Step 4 is to look at your past 3 months bank and credit card statements. These will give you cold hard facts about where your money went. Don’t make guesses with your budget. I know things will look different from month to month but your spending history will help you make the best estimate for each spending category.
It gets discouraging if you don’t budget enough because you underestimated a particular budget category. Pulling numbers out of the air to create a budget is a sure way to fail. Facts are your friend when it comes to budgeting! It’s like reading sheet music. A budget is simply a guideline for spending.
Step 5 is planning for obstacles. Obstacles can be reduced income, increased spending, or even your attitude and thought process. What roadblocks will you encounter and how can you get over, under, or around them? When we fail to plan for roadblocks, we plan to fail. Take some time to think about as many obstacles as you can. Then make a plan to overcome each of those obstacles.
There is a quote that says “Under pressure, we don’t rise to the occasion, we sink to the level of our training.” So take time to mentally train yourself to handle the obstacles you are most likely to encounter.
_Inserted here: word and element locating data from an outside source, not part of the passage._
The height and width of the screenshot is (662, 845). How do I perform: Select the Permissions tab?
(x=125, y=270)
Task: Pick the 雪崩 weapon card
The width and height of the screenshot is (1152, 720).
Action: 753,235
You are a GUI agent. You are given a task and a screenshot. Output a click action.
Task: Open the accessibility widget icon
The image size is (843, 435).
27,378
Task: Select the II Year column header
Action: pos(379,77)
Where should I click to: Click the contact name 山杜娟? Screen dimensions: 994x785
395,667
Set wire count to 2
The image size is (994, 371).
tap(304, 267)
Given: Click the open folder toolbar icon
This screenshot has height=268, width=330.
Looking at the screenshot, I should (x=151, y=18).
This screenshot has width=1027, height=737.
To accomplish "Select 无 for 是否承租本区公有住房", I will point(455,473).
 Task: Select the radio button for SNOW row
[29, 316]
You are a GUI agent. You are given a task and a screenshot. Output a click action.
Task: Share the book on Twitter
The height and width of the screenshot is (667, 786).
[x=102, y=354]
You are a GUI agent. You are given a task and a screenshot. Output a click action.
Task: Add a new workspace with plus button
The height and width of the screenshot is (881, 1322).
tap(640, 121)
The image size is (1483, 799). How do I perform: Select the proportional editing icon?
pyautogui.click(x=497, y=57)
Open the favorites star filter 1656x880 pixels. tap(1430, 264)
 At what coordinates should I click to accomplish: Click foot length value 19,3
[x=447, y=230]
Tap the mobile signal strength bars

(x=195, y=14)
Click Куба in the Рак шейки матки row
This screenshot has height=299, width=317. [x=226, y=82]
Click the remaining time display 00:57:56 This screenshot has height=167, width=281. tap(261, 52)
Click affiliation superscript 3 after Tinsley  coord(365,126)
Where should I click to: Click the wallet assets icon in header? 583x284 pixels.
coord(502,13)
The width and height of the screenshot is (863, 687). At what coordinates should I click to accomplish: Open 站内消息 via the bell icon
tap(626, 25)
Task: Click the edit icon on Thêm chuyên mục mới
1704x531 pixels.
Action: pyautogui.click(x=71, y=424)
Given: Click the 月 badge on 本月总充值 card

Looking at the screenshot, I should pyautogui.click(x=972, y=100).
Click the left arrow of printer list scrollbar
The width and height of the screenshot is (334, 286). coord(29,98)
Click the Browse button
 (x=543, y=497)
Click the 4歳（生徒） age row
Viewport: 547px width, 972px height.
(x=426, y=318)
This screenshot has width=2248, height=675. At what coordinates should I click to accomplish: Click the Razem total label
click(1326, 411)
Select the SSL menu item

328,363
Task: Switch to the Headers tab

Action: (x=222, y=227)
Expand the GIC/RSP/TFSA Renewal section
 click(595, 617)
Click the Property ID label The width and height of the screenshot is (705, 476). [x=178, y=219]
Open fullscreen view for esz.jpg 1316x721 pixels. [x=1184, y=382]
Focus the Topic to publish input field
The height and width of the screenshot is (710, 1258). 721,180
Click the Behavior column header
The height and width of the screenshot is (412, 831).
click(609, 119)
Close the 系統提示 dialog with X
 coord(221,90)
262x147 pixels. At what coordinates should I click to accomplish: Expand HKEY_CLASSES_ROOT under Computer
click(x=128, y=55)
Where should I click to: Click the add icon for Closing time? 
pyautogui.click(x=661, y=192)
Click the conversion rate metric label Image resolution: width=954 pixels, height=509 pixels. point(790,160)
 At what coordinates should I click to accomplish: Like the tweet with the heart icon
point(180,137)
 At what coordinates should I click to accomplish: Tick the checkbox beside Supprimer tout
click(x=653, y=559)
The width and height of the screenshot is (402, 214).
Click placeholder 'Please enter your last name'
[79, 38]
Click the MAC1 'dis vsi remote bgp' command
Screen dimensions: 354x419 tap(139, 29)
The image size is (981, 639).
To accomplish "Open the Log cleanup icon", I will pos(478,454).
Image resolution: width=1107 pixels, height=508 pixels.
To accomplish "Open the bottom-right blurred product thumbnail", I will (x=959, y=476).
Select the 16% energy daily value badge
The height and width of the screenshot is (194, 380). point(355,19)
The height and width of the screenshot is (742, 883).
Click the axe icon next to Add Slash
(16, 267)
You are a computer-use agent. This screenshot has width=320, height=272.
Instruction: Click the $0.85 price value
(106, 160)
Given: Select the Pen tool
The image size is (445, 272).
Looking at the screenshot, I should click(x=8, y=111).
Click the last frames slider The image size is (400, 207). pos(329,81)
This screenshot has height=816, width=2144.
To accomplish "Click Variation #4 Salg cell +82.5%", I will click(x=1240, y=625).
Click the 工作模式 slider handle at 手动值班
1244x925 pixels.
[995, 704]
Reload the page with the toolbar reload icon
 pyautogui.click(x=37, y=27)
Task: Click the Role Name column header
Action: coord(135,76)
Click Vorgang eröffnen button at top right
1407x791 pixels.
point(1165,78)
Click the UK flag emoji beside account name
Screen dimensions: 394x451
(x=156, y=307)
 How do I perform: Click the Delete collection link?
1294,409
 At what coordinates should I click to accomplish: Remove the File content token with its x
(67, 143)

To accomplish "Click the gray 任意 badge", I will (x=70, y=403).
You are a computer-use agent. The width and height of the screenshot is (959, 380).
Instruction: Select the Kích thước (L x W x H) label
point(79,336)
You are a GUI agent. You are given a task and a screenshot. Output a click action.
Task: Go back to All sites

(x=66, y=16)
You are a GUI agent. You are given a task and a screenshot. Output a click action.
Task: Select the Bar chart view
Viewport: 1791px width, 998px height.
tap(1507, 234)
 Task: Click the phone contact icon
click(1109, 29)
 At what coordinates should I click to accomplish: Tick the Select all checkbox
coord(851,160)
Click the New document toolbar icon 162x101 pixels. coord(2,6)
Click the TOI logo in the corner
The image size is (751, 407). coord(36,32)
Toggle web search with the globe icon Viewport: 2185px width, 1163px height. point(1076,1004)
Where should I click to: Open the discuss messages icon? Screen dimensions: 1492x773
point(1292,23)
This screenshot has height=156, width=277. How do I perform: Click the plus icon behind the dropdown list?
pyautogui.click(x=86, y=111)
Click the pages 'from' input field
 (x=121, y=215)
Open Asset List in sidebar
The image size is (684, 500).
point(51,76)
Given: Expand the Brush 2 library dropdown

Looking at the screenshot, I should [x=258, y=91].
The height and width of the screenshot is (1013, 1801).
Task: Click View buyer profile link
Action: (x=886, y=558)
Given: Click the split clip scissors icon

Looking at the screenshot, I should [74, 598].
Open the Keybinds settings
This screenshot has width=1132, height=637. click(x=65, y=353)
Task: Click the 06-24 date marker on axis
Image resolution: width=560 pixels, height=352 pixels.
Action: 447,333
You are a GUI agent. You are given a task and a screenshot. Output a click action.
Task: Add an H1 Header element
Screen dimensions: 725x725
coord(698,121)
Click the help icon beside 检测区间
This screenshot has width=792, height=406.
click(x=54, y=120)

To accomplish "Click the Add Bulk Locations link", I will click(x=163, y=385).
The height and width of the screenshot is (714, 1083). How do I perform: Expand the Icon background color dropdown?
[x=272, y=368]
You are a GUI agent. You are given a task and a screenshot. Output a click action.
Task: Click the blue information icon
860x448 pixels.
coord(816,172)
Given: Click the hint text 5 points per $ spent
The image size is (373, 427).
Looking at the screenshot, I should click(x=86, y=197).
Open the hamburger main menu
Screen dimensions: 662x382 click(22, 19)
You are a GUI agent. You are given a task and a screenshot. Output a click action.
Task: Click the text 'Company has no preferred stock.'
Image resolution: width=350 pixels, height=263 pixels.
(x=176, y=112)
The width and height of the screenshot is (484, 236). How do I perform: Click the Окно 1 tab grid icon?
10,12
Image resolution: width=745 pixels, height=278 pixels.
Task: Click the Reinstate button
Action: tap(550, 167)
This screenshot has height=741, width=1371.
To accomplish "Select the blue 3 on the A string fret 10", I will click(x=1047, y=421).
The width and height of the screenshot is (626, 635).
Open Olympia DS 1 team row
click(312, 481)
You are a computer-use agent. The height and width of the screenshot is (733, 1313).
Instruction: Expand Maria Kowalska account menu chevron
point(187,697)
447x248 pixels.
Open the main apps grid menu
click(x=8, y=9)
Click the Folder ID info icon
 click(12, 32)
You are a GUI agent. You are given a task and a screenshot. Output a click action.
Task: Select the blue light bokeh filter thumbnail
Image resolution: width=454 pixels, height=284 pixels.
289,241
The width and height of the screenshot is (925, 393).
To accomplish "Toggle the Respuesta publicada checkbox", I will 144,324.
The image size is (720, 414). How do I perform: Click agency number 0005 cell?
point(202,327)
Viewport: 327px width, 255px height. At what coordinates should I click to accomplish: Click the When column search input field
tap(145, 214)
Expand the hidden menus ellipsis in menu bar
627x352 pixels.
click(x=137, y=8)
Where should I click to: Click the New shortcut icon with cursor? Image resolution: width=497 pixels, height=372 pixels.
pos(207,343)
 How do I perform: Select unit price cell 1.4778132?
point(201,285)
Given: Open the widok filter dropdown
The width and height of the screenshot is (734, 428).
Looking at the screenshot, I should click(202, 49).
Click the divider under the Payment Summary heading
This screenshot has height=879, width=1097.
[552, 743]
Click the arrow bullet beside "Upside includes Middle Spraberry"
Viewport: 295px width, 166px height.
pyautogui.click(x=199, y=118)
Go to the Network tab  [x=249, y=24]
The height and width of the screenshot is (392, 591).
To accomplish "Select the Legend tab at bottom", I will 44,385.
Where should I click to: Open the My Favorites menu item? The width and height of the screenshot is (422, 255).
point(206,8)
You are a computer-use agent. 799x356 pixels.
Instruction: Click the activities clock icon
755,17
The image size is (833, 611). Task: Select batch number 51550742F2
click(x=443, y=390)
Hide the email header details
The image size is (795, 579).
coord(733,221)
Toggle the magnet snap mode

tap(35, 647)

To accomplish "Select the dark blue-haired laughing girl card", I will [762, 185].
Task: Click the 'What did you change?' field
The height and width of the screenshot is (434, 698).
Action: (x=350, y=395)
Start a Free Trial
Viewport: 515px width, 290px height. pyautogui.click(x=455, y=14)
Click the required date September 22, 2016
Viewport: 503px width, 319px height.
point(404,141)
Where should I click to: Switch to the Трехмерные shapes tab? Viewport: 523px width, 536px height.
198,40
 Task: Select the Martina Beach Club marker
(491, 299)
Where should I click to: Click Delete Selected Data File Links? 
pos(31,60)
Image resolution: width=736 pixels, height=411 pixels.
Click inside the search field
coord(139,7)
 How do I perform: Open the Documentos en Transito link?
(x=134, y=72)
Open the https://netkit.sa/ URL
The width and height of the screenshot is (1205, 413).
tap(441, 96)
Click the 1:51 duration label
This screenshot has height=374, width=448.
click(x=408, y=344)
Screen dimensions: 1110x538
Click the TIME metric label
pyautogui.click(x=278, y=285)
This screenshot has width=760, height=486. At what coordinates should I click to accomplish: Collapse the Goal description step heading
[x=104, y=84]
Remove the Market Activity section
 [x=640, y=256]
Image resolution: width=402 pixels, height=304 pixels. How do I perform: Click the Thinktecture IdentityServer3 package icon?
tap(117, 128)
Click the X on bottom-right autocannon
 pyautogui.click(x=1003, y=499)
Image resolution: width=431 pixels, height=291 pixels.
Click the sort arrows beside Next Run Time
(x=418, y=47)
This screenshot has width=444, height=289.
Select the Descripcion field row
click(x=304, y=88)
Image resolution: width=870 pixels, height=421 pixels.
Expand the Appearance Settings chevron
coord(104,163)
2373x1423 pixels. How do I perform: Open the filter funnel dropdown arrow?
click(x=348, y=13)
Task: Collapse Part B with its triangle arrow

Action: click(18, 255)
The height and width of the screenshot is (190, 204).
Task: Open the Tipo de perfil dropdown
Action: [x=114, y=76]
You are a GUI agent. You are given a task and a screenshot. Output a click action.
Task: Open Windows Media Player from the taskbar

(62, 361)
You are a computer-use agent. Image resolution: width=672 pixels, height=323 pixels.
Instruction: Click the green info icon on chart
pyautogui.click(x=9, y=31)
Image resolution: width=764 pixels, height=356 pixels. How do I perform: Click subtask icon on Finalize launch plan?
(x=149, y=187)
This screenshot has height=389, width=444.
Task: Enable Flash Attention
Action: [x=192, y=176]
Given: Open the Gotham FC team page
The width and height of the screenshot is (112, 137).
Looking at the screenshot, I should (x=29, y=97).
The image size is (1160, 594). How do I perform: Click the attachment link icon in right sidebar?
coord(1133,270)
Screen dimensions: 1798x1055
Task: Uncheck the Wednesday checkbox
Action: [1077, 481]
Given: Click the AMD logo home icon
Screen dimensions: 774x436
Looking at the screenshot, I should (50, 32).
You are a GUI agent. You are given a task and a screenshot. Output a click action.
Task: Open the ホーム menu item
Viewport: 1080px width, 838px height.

Step 6 is revisiting the Compass Catholic Money Map. Destination One on the Money Map includes creating an emergency fund. It’s important that you have a solid foundation for financial wellness. And that solid foundation is an emergency fund. Maybe you were ignoring it before, or you had a HELOC and thought that could act as your emergency fund should an emergency arise. And many people turn to their credit cards in an emergency. But nothing will give you as much peace of mind as having an emergency fund in cash, ready and waiting.
The Money Map will help you document where you are (using facts again!) and what you need to do next. The most important things you’ll do first are mentioned above; use a budget; save for emergencies and step up to your role as a steward by giving with a grateful heart.
If you have fallen off the budgeting bandwagon during the chaos of the last few months, it’s time to climb back on. Following the steps listed above will help you achieve your financial goals and live your life as a good steward.
“Now it is of course required of stewards that they be found trustworthy.” (1 Corinthians 4:2).